To study the antioxidant effects of LEA, male albino rats were equally divided into five groups (six rats). Group 1 was given raw water and free access to food materials. Group II received olive oil intraperitoneally (Monday and Thursday) and DMSO orally (Wednesday and Saturday) at a dose of 3 ml/kg body weight. Group III received CCl4 3 ml/kg intraperitoneally in olive oil (Monday and Thursday). Group IV and V were given orally 100; 200 mg/kg b.w. (in DMSO), (LEA) after 48 h of CCl4 treatment (Wednesday and Saturday). After 24 h of the last treatment, all the animals were weighted and sacrificed; their livers were removed, weighted, perfused in ice-cold saline solution, and treated with liquid nitrogen for further analysis.

Assessment of serum profile

Serum marker enzymes (ALT, AST, ALP, γ-GT) and lipid profile (cholesterol, LDL, HDL, triglyceride) were estimated using standard AMP diagnostic kits (Stattogger Strasse 31b 8045 Graz, Austria). CYP 2E1 and p53 concentration was determined with ELISA kit.
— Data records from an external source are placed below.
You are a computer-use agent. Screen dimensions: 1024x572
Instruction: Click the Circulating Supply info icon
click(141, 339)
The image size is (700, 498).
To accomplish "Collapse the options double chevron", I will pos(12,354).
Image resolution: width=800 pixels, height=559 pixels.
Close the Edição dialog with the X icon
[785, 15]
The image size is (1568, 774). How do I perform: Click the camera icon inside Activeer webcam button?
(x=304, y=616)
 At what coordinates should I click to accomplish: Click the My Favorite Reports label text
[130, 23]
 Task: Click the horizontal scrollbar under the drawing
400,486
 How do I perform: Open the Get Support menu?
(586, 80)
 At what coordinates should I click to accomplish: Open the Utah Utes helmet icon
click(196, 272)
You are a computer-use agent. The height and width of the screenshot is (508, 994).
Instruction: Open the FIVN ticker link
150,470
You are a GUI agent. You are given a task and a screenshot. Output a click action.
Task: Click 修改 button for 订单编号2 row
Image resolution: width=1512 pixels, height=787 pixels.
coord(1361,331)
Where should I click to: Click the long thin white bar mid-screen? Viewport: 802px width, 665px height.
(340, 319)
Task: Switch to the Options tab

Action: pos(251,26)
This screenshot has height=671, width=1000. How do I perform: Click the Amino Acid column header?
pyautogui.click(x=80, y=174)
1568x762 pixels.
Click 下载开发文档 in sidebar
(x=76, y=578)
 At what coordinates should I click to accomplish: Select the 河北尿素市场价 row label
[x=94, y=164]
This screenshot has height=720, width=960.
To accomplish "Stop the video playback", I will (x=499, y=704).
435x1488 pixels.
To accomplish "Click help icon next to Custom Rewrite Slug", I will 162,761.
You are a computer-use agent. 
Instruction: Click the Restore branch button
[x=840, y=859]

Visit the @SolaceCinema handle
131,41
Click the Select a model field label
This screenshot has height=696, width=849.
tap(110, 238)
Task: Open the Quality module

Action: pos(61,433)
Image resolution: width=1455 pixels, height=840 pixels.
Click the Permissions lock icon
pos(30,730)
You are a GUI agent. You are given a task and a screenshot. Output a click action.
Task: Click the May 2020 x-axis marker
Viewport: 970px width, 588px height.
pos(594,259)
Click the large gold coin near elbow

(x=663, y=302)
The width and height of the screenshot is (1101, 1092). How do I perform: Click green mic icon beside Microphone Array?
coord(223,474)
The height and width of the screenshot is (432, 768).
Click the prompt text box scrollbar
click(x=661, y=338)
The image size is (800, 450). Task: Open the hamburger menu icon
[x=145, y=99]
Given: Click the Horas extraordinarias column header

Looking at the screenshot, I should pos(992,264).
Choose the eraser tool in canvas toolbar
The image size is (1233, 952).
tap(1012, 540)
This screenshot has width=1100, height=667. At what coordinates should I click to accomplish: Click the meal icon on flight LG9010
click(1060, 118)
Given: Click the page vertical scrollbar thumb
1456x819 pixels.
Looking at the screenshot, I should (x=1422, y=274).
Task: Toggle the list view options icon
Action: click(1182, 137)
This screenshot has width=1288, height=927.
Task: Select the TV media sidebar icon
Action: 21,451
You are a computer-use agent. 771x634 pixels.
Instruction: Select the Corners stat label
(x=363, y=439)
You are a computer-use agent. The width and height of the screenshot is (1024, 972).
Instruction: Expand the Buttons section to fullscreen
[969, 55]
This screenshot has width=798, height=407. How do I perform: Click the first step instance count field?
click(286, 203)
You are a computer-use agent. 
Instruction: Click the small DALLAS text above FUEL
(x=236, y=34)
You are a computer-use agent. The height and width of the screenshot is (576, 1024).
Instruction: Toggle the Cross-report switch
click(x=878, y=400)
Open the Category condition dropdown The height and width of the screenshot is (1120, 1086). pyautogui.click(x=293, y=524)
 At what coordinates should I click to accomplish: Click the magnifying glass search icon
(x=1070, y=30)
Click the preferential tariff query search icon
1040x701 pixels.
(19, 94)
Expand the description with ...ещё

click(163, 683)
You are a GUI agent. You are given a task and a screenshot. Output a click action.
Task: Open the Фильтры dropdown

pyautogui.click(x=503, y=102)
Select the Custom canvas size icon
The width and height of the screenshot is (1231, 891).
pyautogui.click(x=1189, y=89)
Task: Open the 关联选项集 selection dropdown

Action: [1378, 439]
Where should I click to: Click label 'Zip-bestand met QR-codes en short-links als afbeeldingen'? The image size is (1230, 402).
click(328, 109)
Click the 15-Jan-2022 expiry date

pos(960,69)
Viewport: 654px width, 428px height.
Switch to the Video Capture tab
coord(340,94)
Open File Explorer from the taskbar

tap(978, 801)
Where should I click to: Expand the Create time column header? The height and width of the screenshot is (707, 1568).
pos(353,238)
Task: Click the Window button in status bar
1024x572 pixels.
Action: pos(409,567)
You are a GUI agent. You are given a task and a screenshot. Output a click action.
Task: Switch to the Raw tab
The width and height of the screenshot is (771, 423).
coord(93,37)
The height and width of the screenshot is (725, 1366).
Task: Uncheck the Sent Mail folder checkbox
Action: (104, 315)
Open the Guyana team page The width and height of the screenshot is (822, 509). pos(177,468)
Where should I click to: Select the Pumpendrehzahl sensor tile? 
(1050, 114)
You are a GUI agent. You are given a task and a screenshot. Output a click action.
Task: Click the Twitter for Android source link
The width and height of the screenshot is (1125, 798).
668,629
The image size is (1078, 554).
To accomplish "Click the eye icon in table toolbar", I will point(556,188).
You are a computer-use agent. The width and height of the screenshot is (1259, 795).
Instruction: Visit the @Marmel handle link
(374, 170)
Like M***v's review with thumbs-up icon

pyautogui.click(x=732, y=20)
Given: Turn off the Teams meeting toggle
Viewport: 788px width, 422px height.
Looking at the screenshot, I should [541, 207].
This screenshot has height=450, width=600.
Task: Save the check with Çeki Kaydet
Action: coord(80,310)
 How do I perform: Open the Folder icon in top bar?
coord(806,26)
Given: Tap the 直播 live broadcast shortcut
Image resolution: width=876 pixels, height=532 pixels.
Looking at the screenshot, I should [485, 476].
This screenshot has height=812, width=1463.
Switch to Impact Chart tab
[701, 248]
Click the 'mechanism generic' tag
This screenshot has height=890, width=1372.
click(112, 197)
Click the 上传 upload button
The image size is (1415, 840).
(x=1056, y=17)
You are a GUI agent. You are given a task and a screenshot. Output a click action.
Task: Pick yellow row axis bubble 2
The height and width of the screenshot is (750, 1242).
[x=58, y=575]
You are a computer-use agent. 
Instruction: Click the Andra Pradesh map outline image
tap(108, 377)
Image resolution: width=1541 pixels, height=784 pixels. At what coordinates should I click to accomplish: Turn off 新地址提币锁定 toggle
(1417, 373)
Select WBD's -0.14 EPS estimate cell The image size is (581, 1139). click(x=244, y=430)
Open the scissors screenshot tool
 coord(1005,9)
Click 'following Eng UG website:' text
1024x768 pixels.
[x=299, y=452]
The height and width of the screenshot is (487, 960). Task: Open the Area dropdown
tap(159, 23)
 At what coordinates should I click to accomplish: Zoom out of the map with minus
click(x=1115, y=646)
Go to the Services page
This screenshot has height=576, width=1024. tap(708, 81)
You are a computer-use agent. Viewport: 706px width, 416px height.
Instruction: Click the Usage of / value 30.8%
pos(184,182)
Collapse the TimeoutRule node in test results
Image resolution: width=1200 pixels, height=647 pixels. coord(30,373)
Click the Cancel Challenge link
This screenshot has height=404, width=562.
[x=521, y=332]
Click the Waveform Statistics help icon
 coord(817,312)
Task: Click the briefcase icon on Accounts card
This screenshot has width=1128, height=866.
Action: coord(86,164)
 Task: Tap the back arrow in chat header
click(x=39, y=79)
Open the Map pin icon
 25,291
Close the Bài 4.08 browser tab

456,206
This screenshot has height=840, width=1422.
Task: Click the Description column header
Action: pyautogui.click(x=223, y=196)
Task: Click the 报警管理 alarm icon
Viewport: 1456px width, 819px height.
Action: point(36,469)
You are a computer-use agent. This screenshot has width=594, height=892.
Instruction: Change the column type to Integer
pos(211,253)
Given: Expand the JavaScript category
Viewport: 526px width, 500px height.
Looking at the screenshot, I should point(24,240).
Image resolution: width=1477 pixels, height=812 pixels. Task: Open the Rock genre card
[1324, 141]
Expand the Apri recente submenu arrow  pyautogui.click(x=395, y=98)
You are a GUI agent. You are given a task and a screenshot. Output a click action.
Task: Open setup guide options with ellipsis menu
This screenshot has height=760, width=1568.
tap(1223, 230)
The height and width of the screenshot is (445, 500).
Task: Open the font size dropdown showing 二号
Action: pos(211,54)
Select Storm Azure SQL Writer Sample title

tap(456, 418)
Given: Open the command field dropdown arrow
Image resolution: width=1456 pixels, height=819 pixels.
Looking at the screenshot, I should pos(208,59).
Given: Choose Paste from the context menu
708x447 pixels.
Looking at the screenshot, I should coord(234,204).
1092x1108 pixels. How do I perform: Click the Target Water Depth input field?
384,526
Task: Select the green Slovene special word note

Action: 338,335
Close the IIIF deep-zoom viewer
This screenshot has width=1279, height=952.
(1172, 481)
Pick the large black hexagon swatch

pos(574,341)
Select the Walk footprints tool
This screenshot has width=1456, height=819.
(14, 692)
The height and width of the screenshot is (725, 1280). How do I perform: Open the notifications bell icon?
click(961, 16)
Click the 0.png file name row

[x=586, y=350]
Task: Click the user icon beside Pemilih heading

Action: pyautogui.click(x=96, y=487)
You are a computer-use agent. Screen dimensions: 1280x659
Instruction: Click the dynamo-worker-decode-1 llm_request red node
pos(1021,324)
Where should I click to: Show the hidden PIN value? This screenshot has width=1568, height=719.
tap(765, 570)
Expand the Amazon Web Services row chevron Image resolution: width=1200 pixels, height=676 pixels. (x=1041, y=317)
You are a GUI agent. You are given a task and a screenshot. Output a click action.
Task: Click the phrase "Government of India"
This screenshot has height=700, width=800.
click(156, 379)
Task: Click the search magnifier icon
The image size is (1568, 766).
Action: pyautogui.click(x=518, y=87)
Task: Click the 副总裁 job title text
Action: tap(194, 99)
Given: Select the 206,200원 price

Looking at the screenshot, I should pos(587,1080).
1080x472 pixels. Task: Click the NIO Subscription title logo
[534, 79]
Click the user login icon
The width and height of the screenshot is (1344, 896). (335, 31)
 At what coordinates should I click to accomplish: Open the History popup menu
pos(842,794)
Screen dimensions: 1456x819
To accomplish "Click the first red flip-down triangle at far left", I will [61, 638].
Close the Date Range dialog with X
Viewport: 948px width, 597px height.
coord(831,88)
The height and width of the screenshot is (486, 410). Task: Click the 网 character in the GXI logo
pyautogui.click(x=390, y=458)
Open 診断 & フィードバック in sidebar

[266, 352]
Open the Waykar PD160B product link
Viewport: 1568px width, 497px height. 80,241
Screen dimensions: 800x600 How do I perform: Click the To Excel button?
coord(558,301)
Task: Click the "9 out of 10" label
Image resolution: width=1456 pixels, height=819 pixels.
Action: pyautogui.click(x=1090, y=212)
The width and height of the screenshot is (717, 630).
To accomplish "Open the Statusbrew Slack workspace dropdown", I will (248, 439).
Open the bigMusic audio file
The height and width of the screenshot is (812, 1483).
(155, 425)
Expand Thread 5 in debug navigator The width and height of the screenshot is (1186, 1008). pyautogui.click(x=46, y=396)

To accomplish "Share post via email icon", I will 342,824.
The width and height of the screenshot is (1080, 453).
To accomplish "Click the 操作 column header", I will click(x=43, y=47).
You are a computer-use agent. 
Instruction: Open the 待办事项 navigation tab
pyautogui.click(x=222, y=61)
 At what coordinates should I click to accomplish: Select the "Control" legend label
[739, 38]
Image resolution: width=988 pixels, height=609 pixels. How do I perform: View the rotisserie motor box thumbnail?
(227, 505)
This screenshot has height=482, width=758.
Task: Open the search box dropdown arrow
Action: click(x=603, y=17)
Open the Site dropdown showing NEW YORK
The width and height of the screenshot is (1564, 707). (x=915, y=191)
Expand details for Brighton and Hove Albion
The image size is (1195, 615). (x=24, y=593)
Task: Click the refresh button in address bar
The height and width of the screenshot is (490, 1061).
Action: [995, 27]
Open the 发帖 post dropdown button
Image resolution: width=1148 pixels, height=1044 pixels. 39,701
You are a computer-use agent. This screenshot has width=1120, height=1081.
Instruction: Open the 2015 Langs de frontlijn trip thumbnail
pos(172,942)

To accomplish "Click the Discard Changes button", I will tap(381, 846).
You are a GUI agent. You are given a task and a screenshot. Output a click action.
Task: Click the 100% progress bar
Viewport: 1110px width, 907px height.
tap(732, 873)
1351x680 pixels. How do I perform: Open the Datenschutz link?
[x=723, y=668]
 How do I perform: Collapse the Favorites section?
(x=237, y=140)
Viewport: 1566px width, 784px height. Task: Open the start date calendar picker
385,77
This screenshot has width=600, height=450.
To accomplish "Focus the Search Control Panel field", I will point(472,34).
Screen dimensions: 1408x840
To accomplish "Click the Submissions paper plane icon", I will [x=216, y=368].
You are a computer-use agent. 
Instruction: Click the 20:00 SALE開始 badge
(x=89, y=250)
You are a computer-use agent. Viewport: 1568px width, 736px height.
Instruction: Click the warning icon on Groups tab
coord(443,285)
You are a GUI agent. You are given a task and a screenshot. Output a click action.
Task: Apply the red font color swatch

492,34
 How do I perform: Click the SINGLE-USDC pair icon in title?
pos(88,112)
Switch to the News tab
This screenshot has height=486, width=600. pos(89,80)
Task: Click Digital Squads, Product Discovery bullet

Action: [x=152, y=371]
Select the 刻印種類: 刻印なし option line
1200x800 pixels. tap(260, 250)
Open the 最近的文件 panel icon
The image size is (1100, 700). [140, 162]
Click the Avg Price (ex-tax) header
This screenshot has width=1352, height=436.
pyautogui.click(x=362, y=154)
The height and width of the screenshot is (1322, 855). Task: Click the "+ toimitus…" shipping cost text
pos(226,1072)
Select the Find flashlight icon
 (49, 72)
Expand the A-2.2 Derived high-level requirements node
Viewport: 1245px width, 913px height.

Assessment of antioxidant status

Liver tissue (70 mg) was homogenized in 10 volumes of 100 mmol KH2PO4 buffer containing 1 mmol EDTA (pH 7.4) and centrifuged at 12,000× g for 30 min at 4oC. The supernatant was collected and used for determining antioxidant status as described below using concentration of protein estimated with the method of Lowry et al. (22). Antioxidant status including activity of catalase (23), superoxide dismutase (24), glutathione-S-transferase assay (25), glutathione reductase (26), glutathione peroxidase (27), reduced glutathione assay (28), and lipid peroxidation assay (29).

DNA fragmentation % assay

DNA fragmentation % assay was conducted using the procedure of Wu et al. (30) with some modifications. The liver tissue (50 mg) was homogenized in 10 volumes of a TE solution pH 8.0 (5 mmol Tris-HCl, 20 mmol EDTA) and 0.2% triton X-100. One milliliter aliquot of each sample was centrifuged at 27,000×g for 20 min to separate the intact chromatin (pellet B) from the fragmented DNA (supernatant, T). The pellet and supernatant fractions were assayed for DNA content using a freshly prepared DPA (diphenylamine) solution for reaction. Optical density was read at 620 nm with (SmartSpecTM plus Spectrophotometer catalog # 170-2525) a spectrophotometer. The results were expressed as amount of % fragmented DNA by the following formula: % Fragmented DNA=T×100/T+B

AgNORs count

After weighing small pieces, each liver was fixed for 3–4 h in fixative sera followed by dehydration with ascending grades of alcohol (80, 90, and 100%) and transferred to cedar wood oil. When tissue became clear, all tissues were embedded in paraplast and prepared as blocks for further microtomy. Thin slides (3–4 µm) were prepared with microtome and the wax was removed. After complete removal of wax, the slides were hydrated in decreased ethanol concentration (90, 70, and 50%) and washed in distilled water for 10 min and dried in an oven. After drying, slides were treated with one drop of colloidal solution (2% gelatin and 1% formic acid) and two drops of 50% AgNO3 solution onto the slide and incubated at 35°C for about 8–12 min. The progressive staining was followed under a microscope to get golden colored nuclei and brown/black NORs. Then, the slide was washed in distilled water, treated for 1 min with 1% sodium thiosulfate at room temperature to stop the reaction, and washed in tap water. The cells were examined under a light microscope at 100× magnification and the number of AgNORs was counted per cell (31).

Statistical analysis

To determine the treatment effects one-way analysis of variance was carried out by computer software SPSS 13.0. Level of significance among the various treatments was determined by LSD at 0.05% level of probability.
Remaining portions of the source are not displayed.